▶ _ACTIVITY_: From the following material, say how many lines have "computer" in them; write only the number.

▶ _SUPPLIED ENTRIES_:
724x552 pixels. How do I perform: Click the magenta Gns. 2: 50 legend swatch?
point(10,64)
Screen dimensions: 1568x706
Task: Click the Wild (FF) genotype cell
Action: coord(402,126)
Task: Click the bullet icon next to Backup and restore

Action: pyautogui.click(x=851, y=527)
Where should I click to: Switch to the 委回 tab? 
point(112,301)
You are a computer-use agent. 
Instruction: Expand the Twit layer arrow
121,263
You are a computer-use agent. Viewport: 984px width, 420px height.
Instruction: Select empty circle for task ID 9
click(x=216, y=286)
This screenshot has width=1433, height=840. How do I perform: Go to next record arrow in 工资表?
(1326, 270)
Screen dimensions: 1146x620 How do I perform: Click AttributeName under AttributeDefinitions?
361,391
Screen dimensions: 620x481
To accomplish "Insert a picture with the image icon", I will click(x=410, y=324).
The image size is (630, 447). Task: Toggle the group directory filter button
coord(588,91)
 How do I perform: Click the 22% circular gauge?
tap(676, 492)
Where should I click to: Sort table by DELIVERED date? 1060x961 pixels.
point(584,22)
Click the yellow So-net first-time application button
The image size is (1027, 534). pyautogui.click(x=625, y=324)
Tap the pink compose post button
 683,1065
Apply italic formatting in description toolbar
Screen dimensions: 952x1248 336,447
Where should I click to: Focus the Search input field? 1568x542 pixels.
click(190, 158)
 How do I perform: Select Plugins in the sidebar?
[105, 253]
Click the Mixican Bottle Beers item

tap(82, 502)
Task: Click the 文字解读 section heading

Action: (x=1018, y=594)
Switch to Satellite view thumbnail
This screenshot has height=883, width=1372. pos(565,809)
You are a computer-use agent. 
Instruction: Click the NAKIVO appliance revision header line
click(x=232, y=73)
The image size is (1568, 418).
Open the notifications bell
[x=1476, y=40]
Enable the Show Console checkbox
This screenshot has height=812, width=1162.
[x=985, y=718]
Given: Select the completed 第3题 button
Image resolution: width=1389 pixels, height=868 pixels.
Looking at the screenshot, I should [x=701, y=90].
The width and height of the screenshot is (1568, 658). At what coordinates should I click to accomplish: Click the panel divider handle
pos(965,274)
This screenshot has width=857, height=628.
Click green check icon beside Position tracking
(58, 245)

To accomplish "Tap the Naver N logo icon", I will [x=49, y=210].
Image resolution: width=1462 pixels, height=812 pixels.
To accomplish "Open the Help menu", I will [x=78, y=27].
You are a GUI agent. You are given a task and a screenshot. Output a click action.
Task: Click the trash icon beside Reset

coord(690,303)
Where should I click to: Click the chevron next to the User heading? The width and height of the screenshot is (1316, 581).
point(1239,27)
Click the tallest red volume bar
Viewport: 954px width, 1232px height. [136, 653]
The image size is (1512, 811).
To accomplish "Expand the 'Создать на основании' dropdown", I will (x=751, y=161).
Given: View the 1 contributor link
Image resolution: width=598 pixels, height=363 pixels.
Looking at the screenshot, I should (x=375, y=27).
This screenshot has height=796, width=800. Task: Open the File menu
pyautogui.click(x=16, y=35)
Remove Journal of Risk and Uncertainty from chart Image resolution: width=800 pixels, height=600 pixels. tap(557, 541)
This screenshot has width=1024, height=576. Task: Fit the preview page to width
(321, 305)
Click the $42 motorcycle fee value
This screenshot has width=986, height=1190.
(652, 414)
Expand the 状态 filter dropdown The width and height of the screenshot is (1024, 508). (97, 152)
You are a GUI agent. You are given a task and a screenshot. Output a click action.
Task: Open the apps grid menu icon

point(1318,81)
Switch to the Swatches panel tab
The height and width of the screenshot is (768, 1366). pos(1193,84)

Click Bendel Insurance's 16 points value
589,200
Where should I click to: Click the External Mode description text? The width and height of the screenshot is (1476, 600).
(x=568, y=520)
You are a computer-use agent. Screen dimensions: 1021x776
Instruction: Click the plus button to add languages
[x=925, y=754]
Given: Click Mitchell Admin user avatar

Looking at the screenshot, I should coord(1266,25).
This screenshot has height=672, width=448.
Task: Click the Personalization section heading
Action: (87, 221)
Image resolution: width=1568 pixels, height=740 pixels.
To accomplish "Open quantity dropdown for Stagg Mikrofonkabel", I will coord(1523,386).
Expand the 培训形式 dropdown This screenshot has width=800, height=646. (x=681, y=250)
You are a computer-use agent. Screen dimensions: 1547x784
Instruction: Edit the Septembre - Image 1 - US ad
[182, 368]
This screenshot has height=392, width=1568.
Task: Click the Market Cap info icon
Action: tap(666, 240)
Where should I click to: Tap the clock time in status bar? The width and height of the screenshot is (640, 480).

▶ _EXERCISE SOLUTION_: 5